Exercise prompt: The result should be every line that contains the word "checkbox", taken from the material.
-- Provided information follows --
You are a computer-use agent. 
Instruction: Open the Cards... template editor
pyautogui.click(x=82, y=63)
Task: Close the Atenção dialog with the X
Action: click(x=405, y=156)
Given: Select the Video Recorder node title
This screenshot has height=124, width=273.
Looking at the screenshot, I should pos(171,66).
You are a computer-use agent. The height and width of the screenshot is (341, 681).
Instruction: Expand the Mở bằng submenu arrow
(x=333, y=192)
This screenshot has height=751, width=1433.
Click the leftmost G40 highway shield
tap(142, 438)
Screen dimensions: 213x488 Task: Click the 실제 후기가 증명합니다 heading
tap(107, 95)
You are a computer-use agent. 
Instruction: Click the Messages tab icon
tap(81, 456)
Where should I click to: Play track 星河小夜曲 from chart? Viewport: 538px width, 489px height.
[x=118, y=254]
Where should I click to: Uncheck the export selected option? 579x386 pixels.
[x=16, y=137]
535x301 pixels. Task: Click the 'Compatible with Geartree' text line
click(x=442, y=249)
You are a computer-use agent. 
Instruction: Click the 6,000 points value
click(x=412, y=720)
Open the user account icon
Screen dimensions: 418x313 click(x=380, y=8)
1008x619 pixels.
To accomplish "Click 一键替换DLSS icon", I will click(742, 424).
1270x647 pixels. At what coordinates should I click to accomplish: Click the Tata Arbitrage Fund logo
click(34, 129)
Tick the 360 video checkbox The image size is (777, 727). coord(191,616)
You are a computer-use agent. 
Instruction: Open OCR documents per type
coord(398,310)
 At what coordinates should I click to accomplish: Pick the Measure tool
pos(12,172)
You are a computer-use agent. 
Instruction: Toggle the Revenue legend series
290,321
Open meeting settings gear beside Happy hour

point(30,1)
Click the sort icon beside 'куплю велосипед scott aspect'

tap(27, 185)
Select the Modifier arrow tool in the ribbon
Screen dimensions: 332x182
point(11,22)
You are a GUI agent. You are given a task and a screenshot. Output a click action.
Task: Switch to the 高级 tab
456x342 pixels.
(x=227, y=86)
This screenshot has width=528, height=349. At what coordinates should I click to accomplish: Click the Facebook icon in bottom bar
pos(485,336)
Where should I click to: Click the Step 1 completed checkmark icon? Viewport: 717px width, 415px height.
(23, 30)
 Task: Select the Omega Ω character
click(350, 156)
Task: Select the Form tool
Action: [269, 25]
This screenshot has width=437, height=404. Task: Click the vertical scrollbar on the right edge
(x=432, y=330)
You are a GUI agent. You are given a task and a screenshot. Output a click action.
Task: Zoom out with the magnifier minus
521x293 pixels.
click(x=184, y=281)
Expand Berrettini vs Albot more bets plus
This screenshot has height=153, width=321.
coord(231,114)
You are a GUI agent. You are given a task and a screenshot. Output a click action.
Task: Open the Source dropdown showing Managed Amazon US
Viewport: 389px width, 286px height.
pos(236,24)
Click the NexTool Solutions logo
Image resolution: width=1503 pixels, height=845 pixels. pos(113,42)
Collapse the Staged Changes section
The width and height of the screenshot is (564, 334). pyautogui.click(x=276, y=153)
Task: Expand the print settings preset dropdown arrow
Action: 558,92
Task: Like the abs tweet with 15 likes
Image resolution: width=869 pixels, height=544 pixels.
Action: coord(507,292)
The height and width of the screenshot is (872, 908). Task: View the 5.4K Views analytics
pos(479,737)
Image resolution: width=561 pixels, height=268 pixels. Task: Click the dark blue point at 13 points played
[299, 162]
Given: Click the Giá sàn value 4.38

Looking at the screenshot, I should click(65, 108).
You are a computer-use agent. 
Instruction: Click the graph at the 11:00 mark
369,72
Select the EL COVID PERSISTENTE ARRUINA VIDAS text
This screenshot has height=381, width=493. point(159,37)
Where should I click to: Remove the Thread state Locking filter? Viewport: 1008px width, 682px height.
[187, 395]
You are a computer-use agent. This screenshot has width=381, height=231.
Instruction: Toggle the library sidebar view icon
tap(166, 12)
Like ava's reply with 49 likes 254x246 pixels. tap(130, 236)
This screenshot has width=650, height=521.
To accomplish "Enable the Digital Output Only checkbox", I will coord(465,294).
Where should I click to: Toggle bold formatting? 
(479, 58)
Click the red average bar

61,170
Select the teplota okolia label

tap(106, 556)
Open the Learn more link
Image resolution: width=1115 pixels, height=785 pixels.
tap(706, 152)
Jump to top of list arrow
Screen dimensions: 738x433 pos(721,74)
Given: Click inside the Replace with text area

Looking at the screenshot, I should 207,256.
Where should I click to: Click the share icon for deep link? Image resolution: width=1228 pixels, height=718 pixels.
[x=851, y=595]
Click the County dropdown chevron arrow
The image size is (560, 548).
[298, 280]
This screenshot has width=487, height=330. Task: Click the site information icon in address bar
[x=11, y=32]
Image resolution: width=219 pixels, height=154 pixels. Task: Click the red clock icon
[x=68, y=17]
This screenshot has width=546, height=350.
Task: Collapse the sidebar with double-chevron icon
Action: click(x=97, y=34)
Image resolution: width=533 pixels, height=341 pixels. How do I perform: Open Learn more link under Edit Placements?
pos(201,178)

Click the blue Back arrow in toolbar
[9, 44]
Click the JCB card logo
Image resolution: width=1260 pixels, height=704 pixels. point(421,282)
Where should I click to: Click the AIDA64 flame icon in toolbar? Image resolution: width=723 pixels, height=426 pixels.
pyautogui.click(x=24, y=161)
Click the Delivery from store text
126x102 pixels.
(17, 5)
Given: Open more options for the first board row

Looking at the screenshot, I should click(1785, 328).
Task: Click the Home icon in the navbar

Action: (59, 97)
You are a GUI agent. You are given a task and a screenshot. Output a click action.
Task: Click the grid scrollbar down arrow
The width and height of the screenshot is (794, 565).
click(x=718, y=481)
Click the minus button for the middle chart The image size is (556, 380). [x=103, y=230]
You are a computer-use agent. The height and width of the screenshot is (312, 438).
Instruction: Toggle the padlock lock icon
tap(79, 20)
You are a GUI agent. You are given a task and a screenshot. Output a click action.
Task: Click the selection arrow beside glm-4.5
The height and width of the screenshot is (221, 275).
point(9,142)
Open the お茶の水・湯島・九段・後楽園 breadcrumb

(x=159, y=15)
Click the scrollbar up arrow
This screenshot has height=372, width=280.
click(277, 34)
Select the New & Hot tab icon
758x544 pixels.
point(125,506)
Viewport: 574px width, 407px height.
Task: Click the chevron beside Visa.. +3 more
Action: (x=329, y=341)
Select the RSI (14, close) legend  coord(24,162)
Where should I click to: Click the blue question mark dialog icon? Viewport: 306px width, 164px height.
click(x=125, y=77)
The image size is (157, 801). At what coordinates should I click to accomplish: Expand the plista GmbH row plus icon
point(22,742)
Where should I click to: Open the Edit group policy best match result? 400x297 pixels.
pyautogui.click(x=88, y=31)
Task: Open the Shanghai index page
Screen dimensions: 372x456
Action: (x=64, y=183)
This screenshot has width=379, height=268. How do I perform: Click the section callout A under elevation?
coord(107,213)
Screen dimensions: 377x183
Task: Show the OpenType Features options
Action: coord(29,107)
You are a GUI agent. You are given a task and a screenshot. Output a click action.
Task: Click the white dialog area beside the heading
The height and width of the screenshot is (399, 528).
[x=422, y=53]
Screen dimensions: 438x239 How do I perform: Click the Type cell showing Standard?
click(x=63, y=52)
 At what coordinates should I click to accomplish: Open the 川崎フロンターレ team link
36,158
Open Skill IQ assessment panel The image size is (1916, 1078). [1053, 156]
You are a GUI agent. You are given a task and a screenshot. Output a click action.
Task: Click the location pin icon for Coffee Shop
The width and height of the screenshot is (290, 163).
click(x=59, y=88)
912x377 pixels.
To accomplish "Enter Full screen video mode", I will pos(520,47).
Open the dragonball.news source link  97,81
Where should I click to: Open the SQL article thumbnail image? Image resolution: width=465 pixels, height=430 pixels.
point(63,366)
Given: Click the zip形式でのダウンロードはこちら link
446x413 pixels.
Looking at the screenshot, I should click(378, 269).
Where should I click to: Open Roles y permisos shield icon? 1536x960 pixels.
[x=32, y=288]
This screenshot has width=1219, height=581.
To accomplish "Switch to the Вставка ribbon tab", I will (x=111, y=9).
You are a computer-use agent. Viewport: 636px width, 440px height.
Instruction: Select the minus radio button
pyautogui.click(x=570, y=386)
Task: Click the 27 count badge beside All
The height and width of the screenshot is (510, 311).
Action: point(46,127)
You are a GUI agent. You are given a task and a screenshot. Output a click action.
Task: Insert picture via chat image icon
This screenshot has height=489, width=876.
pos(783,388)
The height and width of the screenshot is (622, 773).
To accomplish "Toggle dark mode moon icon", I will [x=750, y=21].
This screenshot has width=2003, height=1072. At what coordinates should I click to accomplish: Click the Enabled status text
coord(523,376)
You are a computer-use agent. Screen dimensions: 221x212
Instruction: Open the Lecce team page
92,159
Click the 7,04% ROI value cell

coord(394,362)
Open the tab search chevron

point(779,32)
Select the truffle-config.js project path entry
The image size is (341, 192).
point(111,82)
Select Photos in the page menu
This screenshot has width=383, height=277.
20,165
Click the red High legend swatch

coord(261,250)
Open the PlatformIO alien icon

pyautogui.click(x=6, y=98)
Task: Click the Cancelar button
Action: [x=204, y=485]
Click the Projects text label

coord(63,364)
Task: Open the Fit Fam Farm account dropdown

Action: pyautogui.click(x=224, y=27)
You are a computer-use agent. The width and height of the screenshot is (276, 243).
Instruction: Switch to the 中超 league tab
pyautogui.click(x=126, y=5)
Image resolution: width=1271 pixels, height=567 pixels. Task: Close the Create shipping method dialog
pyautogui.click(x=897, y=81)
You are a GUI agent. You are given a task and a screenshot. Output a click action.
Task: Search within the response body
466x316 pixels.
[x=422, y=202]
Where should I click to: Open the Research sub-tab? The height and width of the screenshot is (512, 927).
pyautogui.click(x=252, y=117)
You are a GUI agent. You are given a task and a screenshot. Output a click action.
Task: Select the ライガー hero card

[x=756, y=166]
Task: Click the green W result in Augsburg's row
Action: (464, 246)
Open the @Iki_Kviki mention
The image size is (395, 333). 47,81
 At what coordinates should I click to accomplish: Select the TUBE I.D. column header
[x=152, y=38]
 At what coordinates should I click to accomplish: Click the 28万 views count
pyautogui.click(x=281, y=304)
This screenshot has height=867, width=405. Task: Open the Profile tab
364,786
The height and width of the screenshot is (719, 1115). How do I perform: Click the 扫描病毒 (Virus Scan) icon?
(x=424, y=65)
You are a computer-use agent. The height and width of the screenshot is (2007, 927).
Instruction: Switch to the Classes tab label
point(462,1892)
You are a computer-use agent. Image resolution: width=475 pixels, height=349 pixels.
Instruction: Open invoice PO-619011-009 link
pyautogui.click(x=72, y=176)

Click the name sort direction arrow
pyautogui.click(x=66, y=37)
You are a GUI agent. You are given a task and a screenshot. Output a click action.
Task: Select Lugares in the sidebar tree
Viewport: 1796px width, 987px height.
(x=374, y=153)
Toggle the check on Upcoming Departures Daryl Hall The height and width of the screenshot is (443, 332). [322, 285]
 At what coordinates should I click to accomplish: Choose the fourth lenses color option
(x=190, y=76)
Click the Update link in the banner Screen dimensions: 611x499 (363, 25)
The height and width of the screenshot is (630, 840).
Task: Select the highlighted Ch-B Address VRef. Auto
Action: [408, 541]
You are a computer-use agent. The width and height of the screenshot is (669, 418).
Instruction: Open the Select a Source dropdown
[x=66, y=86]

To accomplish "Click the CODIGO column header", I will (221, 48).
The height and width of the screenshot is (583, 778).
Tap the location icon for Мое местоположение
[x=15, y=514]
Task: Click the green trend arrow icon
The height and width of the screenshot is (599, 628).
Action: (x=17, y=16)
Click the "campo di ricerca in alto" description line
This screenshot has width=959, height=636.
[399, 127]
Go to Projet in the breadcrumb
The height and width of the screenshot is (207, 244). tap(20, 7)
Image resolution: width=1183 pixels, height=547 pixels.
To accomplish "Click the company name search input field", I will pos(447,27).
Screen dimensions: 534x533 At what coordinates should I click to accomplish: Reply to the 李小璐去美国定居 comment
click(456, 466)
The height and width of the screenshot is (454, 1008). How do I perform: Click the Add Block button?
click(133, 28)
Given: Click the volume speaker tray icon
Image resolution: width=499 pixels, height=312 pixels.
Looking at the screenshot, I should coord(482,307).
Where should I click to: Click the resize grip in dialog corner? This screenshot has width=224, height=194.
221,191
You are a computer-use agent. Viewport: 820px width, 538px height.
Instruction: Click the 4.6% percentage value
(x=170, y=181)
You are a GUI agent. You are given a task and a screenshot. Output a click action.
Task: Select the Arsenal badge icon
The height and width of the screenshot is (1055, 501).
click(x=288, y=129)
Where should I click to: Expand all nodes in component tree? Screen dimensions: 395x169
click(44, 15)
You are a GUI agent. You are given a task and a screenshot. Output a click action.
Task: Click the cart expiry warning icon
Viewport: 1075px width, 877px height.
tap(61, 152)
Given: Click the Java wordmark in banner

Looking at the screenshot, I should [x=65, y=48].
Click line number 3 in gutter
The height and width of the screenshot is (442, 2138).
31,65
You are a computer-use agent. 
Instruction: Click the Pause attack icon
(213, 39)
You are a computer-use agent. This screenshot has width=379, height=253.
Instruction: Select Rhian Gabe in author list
-- Provided information concluded --
Task solution:
Tick the 360 video checkbox The image size is (777, 727). coord(191,616)
To accomplish "Enable the Digital Output Only checkbox", I will coord(465,294).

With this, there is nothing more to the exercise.